123. Best Time to Buy and Sell Stock III

You are given an array prices where prices[i] is the price of a given stock on the ith day.

Find the maximum profit you can achieve. You may complete at most two transactions.

Note: You may not engage in multiple transactions simultaneously (i.e., you must sell the stock before you buy again).

Although the number of times it takes to sell a stock has gone from one to two, it’s a lot harder than it was before. There is more variety in the options of choosing not to sell one day, or choosing to sell one or both.

When choosing the recursive formula to reach the dp[i][1] state, there are two specific operations:

  • Operation 1: the stock was bought on day i, then dp[i][1] = dp[i-1][0] - prices[i]
  • Operation 2: No operation is done on day i. Instead, it follows the state of buying on the previous day, i.e.: dp[i][1] = dp[i - 1][1]

So does dp[i][1] pick dp[i-1][0] - prices[i], or dp[i - 1][1]?

It must be the biggest one, so dp[i][1] = max(dp[i-1][0] - prices[i], dp[i - 1][1]);

Similarly dp[i][2] has two operations:

  • Operation 1: the stock is sold on day i, then dp[i][2] = dp[i - 1][1] + prices[i]
  • Operation 2: There is no operation on day i, and it follows the state of the stock sold on the previous day, i.e.: dp[i][2] = dp[i - 1][2]

So dp[i][2] = max(dp[i - 1][1] + prices[i], dp[i - 1][2])

The same reasoning can be introduced for the remaining state part:

dp[i][3] = max(dp[i - 1][3], dp[i - 1][2] - prices[i]);

dp[i][4] = max(dp[i - 1][4], dp[i - 1][3] + prices[i]);

class Solution:
    def maxProfit(self, prices: List[int]) -> int:
        if len(prices) == 0:
            return 0
        dp = [[0] * 5 for _ in range(len(prices))]
        dp[0][1] = -prices[0]
        dp[0][3] = -prices[0]
        for i in range(1, len(prices)):
            dp[i][0] = dp[i-1][0]
            dp[i][1] = max(dp[i-1][1], dp[i-1][0] - prices[i])
            dp[i][2] = max(dp[i-1][2], dp[i-1][1] + prices[i])
            dp[i][3] = max(dp[i-1][3], dp[i-1][2] - prices[i])
            dp[i][4] = max(dp[i-1][4], dp[i-1][3] + prices[i])
        return dp[-1][4]

Question 2

188. Best Time to Buy and Sell Stock IV

You are given an integer array prices where prices[i] is the price of a given stock on the ith day, and an integer k.

Find the maximum profit you can achieve.

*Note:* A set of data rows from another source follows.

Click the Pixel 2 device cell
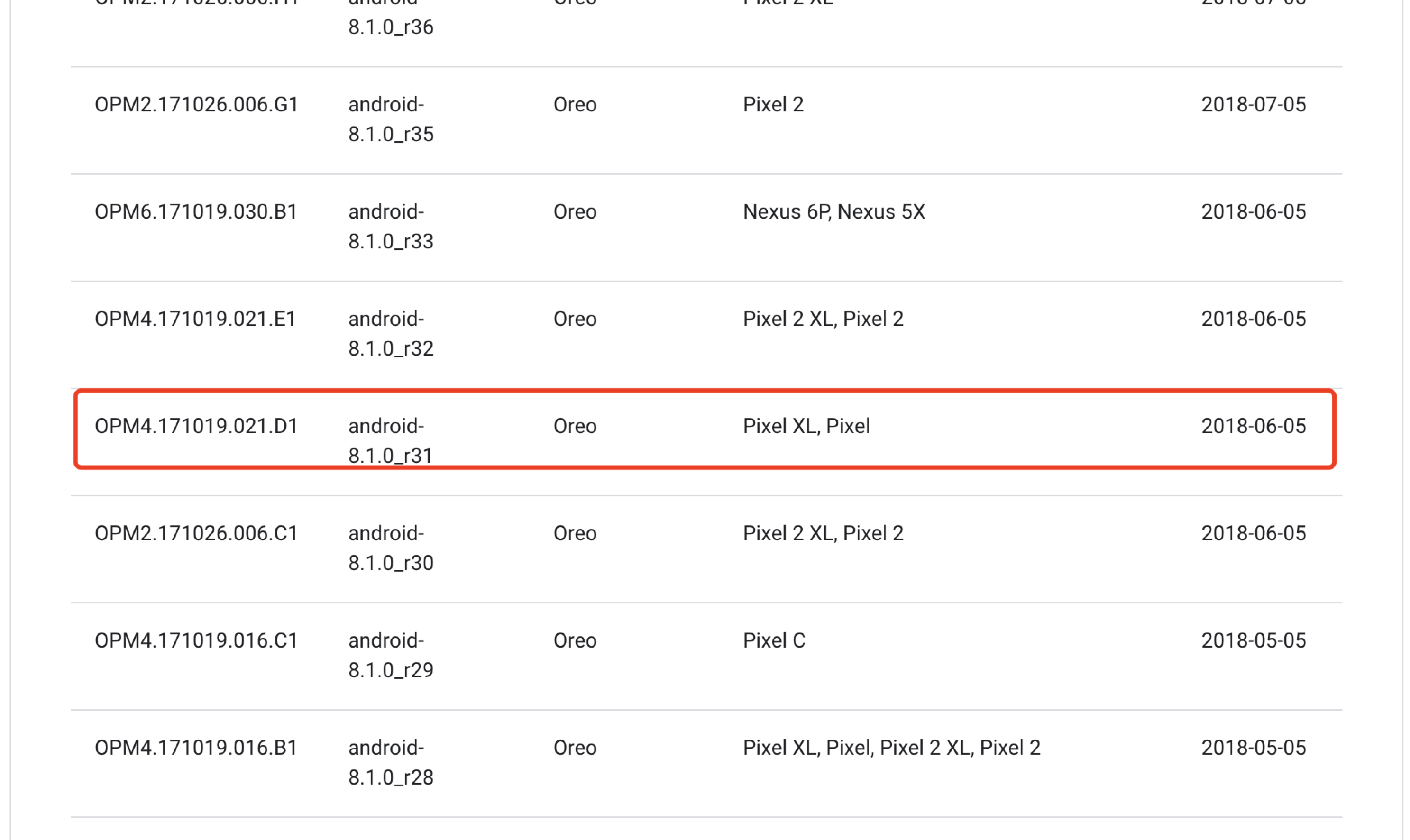The width and height of the screenshot is (1410, 840). tap(773, 105)
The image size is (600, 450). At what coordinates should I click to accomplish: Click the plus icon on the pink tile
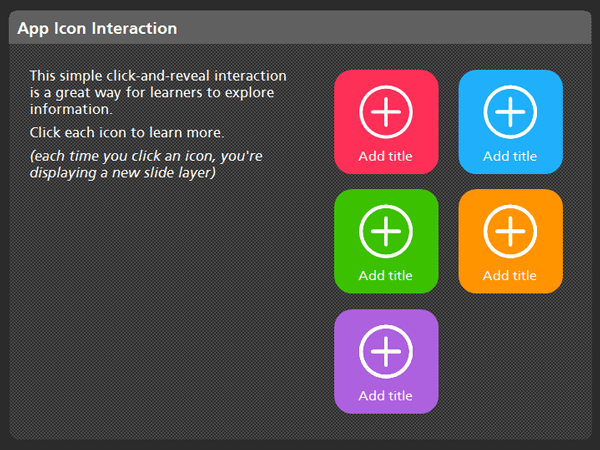tap(385, 112)
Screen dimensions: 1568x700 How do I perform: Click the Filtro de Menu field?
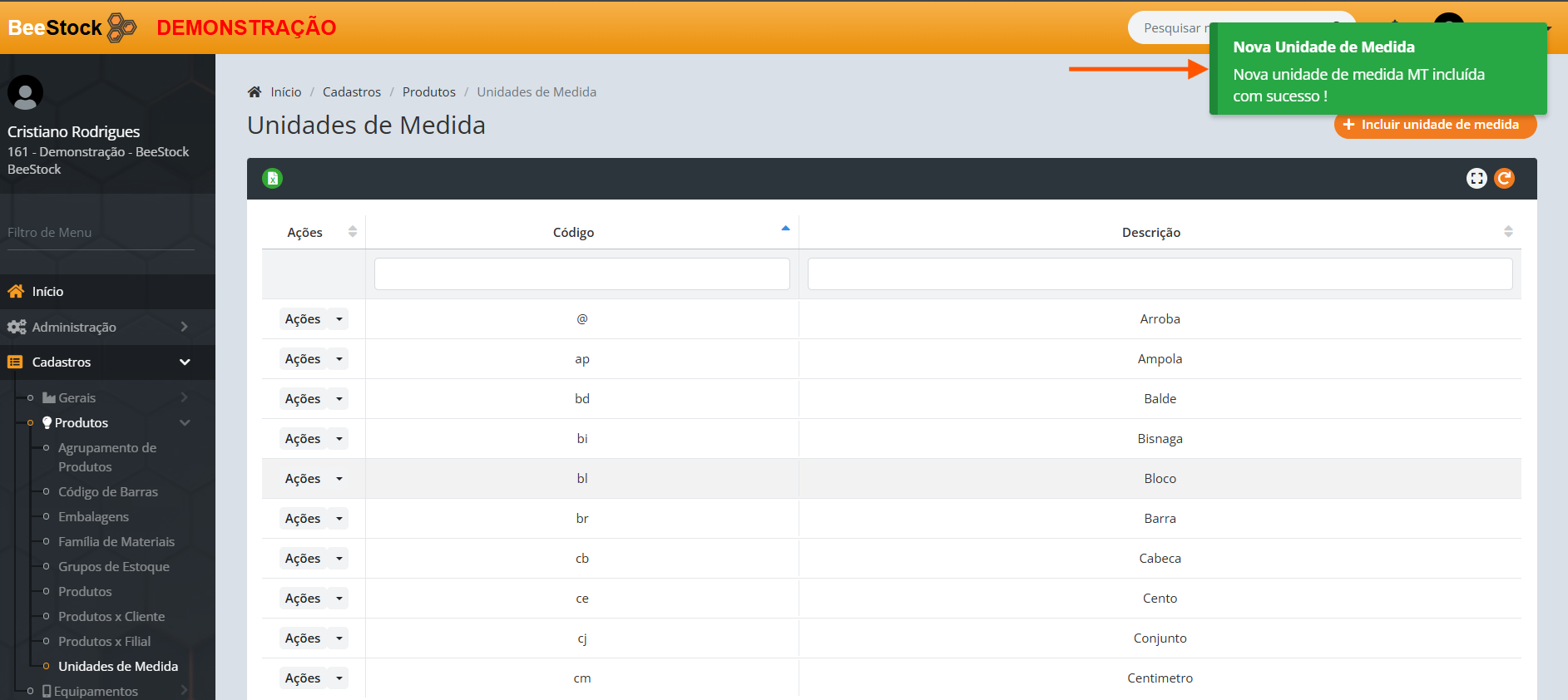click(x=100, y=233)
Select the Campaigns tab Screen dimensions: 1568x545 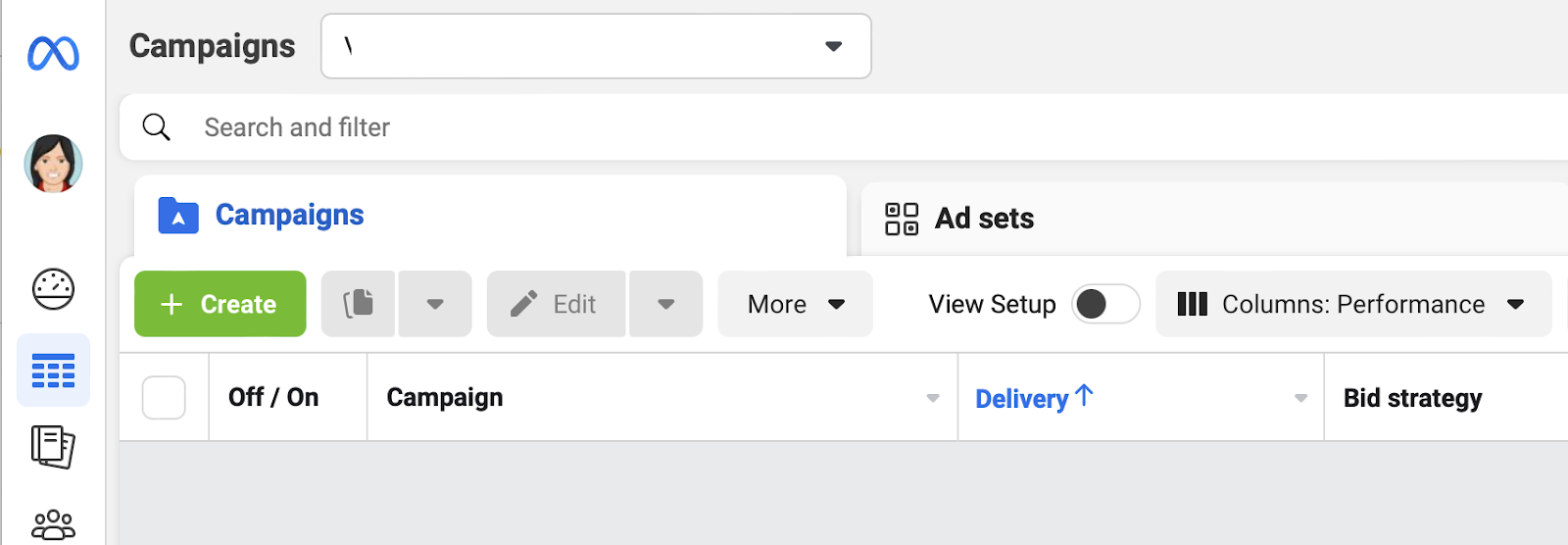click(x=289, y=215)
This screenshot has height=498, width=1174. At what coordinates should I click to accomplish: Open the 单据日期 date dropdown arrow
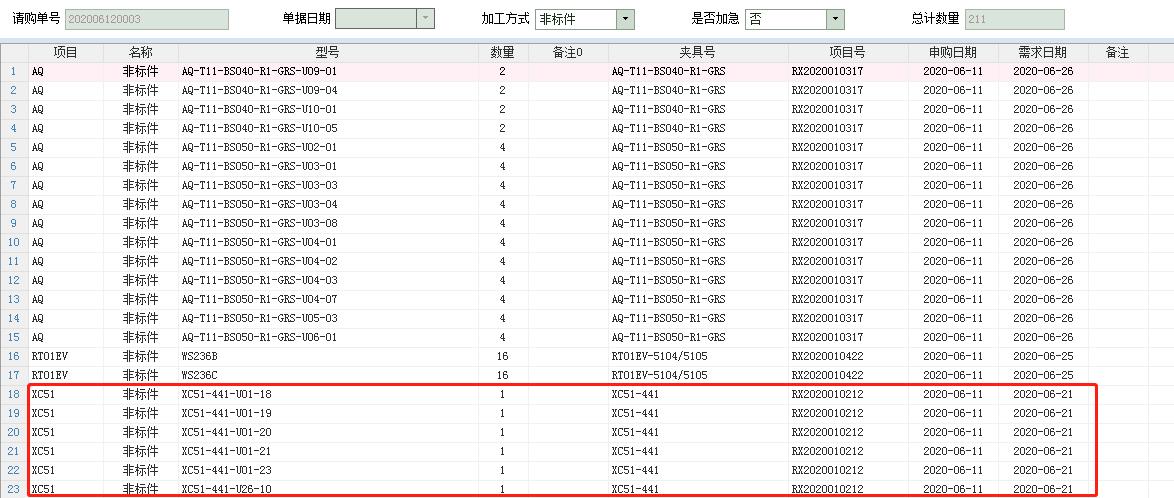(x=426, y=19)
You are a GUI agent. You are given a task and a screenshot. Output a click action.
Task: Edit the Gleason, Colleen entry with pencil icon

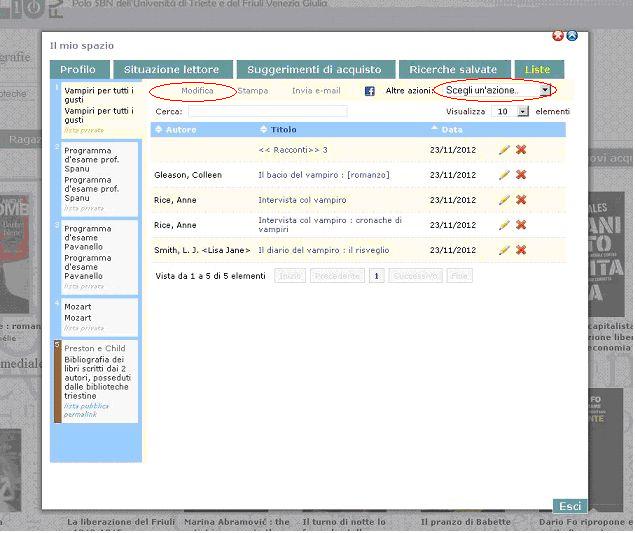[x=504, y=175]
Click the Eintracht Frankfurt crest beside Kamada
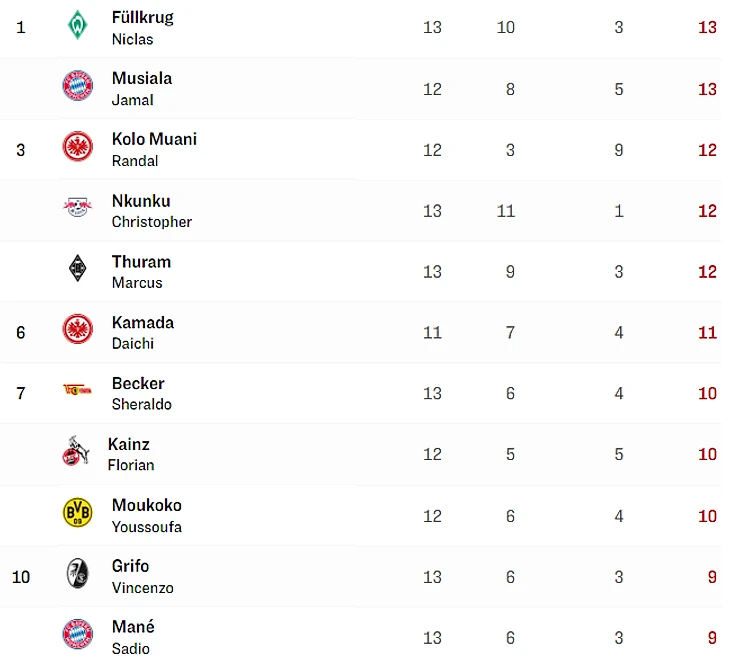730x659 pixels. (x=77, y=329)
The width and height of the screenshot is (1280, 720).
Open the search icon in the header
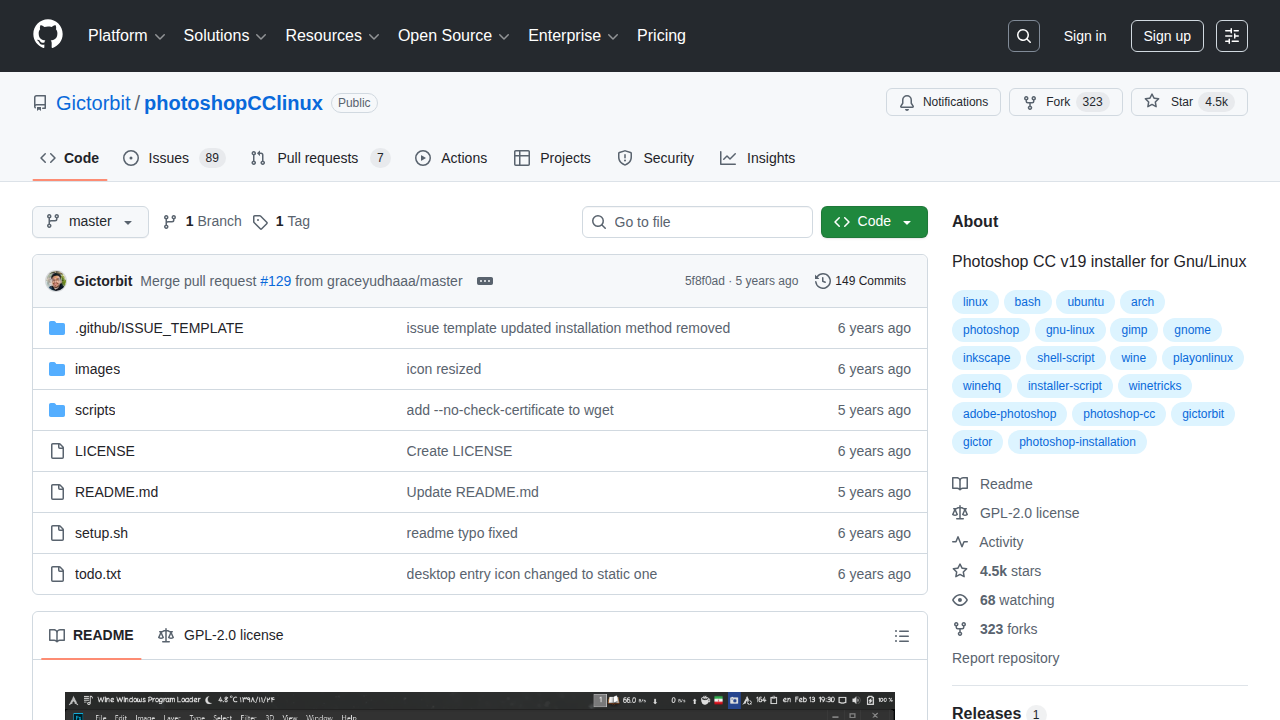pos(1023,35)
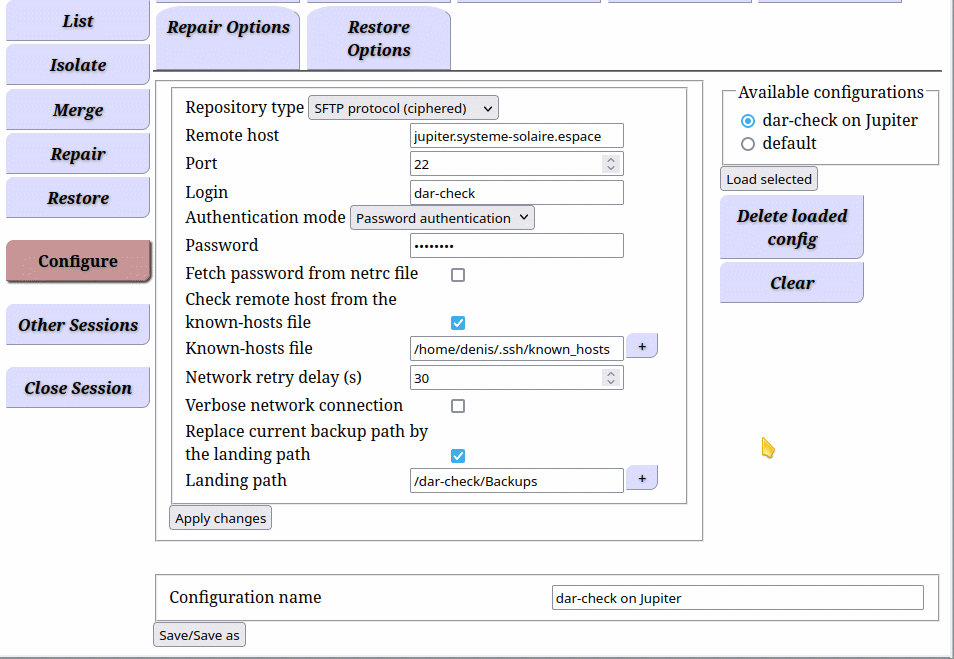The height and width of the screenshot is (659, 954).
Task: Click the Load selected button
Action: pyautogui.click(x=769, y=179)
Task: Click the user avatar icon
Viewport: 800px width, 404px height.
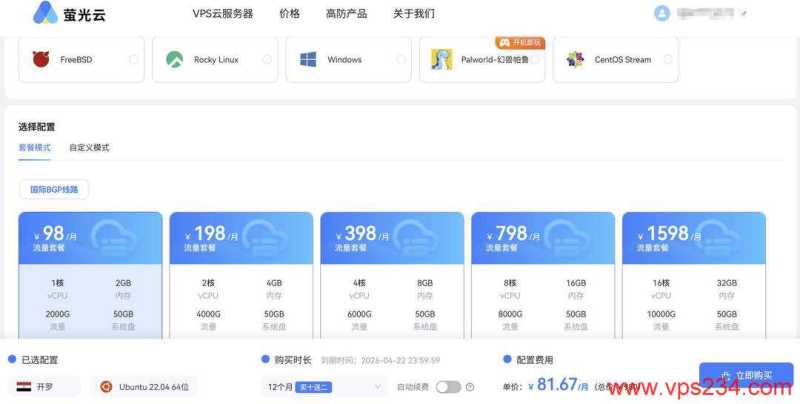Action: 662,13
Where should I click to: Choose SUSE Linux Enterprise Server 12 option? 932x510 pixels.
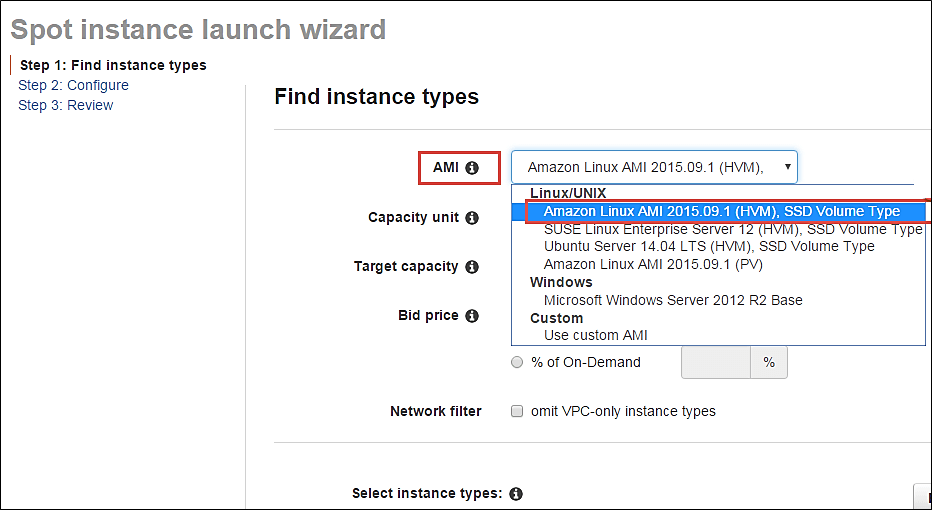tap(732, 229)
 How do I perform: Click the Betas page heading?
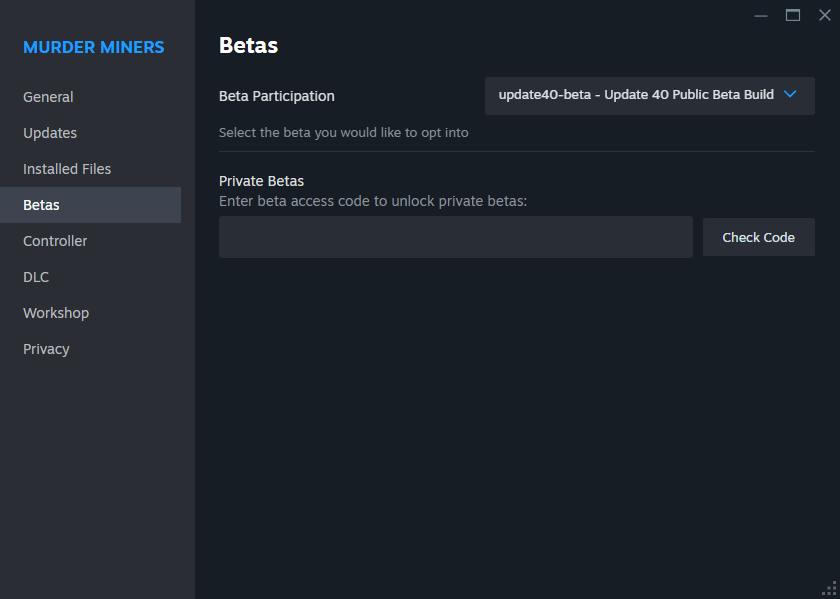pyautogui.click(x=249, y=46)
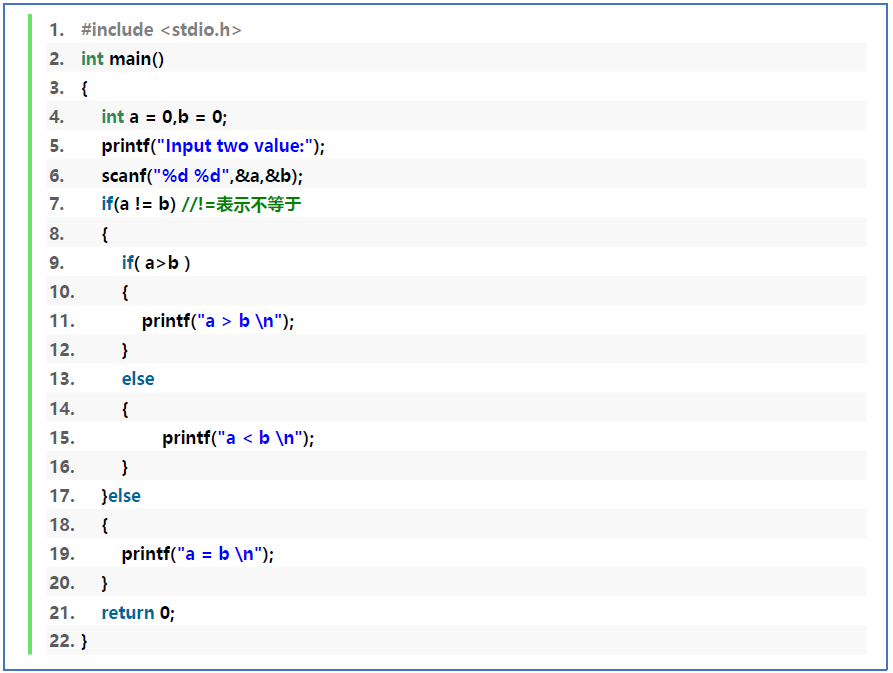Click the if(a != b) condition
The image size is (893, 673).
pyautogui.click(x=138, y=204)
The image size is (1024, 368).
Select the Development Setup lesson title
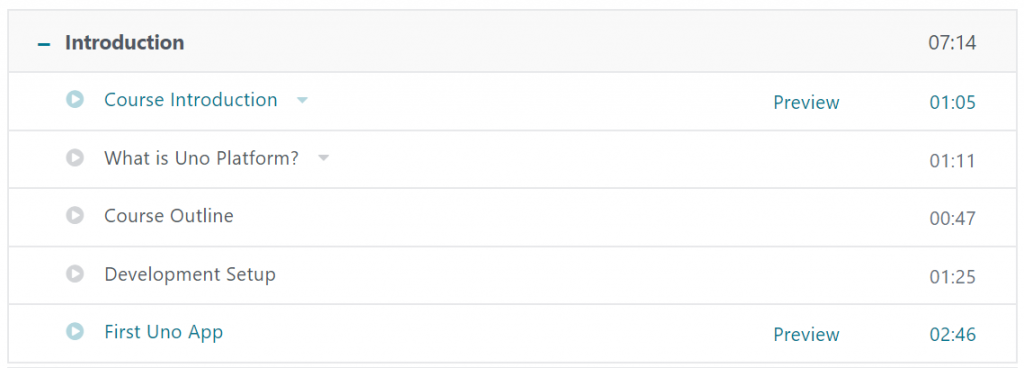(190, 275)
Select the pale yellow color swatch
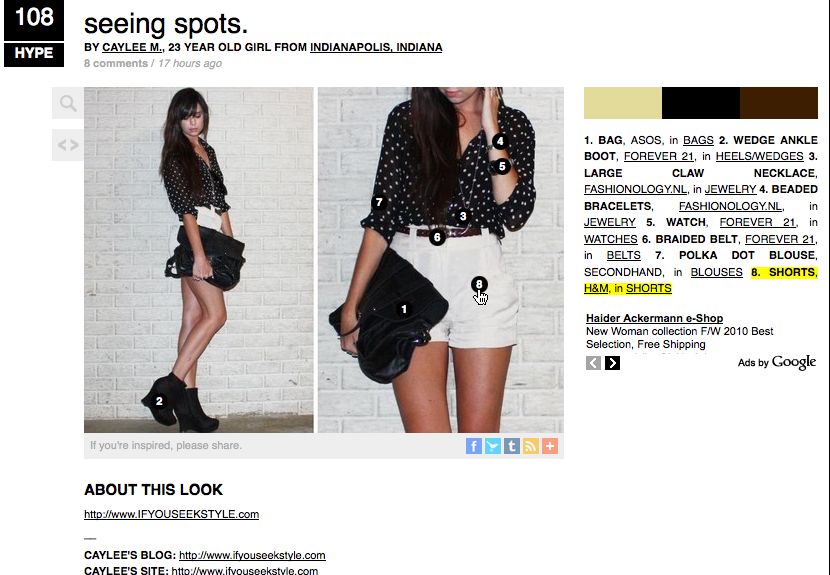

You may complete at most k transactions: i.e. you may buy at most k times and sell at most k times.

Note: You may not engage in multiple transactions simultaneously (i.e., you must sell the stock before you buy again).

Compared to the previous question, the number of transactions is limited. In a two-dimensional recursive array, it can be found that

Except for 0, an even number is a sell and an odd number is a buy.

The requirement of the question is that there should be at most k transactions, so the range of j is just defined as 2 * k + 1.

class Solution:
    def maxProfit(self, k: int, prices: List[int]) -> int:
        if len(prices) == 0:
            return 0
        dp = [[0] * (2*k+1) for _ in range(len(prices))]
        for j in range(1, 2*k, 2):
            dp[0][j] = -prices[0]
        for i in range(1, len(prices)):
            for j in range(0, 2*k-1, 2):
                dp[i][j+1] = max(dp[i-1][j+1], dp[i-1][j] - prices[i])
                dp[i][j+2] = max(dp[i-1][j+2], dp[i-1][j+1] + prices[i])
        return dp[-1][2*k]